Now, I am an invasive cardiologist so I may have a slant on this, but honestly, I've probably seen more people come to the cath lab because their CT angiography was equivocal than almost any other reason.
To stent or not to stent?
Q: Did the COURAGE trial kill stenting?
A: It started to. But we need to keep in mind that the patients in the COURAGE trial were either asymptomatic or had very stable angina. There is no question that patients admitted to the hospital with unstable angina or acute myocardial infarctions benefit from stenting. The COURAGE trial showed that stable and asymptomatic patients should be managed medically, and only taken to the cath lab if they have symptoms. This isn't really a big revelation. It's appropriate to try conservative measures with patients first, and optimizing their medications is a great place to start.
Q: So does controversy remain about which kind of stents to use?
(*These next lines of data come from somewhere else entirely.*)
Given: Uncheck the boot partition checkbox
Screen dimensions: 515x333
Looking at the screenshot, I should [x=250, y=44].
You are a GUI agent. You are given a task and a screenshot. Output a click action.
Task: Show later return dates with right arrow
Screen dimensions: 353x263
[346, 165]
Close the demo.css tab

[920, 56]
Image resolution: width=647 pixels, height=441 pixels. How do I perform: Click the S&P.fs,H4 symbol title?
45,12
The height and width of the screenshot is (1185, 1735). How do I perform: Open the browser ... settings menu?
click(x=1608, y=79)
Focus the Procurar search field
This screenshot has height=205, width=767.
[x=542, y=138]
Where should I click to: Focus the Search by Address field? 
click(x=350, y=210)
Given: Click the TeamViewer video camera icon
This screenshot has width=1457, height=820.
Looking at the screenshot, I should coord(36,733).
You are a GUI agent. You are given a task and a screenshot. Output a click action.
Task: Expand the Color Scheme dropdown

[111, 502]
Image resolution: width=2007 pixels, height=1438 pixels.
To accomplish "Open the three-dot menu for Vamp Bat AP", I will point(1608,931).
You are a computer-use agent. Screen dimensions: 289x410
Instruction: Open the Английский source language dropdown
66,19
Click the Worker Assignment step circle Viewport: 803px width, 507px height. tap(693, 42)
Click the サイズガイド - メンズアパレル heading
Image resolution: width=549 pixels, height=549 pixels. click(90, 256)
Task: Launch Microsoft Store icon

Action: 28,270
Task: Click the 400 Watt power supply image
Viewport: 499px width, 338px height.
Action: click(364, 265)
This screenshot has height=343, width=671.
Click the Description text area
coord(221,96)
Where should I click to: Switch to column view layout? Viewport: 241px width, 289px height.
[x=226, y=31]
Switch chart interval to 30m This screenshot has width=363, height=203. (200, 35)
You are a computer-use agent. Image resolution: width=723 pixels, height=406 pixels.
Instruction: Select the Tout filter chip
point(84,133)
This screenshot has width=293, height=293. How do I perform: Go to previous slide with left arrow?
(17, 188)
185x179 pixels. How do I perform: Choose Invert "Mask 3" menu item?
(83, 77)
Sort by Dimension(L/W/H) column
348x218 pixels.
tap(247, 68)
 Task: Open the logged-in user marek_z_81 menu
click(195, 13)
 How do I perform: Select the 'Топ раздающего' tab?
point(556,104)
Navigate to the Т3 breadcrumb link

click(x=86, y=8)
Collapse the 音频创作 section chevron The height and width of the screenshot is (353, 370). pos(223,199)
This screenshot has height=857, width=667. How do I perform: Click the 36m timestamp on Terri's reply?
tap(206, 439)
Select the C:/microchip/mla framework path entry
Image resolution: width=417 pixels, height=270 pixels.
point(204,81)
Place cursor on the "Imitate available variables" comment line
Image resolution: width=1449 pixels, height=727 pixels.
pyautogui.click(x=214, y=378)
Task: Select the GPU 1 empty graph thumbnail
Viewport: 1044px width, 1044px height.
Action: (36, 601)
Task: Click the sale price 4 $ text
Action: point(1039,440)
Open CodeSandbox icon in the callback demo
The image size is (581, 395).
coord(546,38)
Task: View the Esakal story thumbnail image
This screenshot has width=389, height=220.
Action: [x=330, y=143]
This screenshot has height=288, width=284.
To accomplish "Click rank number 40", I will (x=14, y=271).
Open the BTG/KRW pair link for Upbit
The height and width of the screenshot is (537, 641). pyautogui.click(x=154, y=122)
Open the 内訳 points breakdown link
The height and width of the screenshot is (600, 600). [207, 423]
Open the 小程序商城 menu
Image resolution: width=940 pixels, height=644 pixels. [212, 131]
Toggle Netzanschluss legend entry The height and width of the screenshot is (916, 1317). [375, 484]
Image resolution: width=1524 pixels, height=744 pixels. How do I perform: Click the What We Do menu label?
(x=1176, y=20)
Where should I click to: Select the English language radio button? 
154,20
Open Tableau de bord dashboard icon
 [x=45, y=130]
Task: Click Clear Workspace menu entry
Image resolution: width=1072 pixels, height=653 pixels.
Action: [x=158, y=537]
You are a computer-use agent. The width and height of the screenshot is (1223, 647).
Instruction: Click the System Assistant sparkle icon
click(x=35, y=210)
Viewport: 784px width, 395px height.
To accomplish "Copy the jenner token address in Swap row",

A: Yes, the pendulum has swung pretty hard on this issue. … Drug-eluting stents took the field by storm in 2003, promising the prevention of restenosis. But with most therapies touted as a miracle cure, we find out later that there are some downsides. Unfortunately, while the stents do, in fact, prevent restenosis, we've discovered that stenosis is not what causes heart attacks and deaths. There's also a slightly higher risk of sudden, life-threatening clotting in drug-eluting stents than in bare-metal stents, though the real problem with drug-eluting stents is that they require long-term treatment with anti-platelet agents (like aspirin and clopidogrel) and those are expensive.
That being said, if I needed a stent, I'd choose a drug-eluting stent.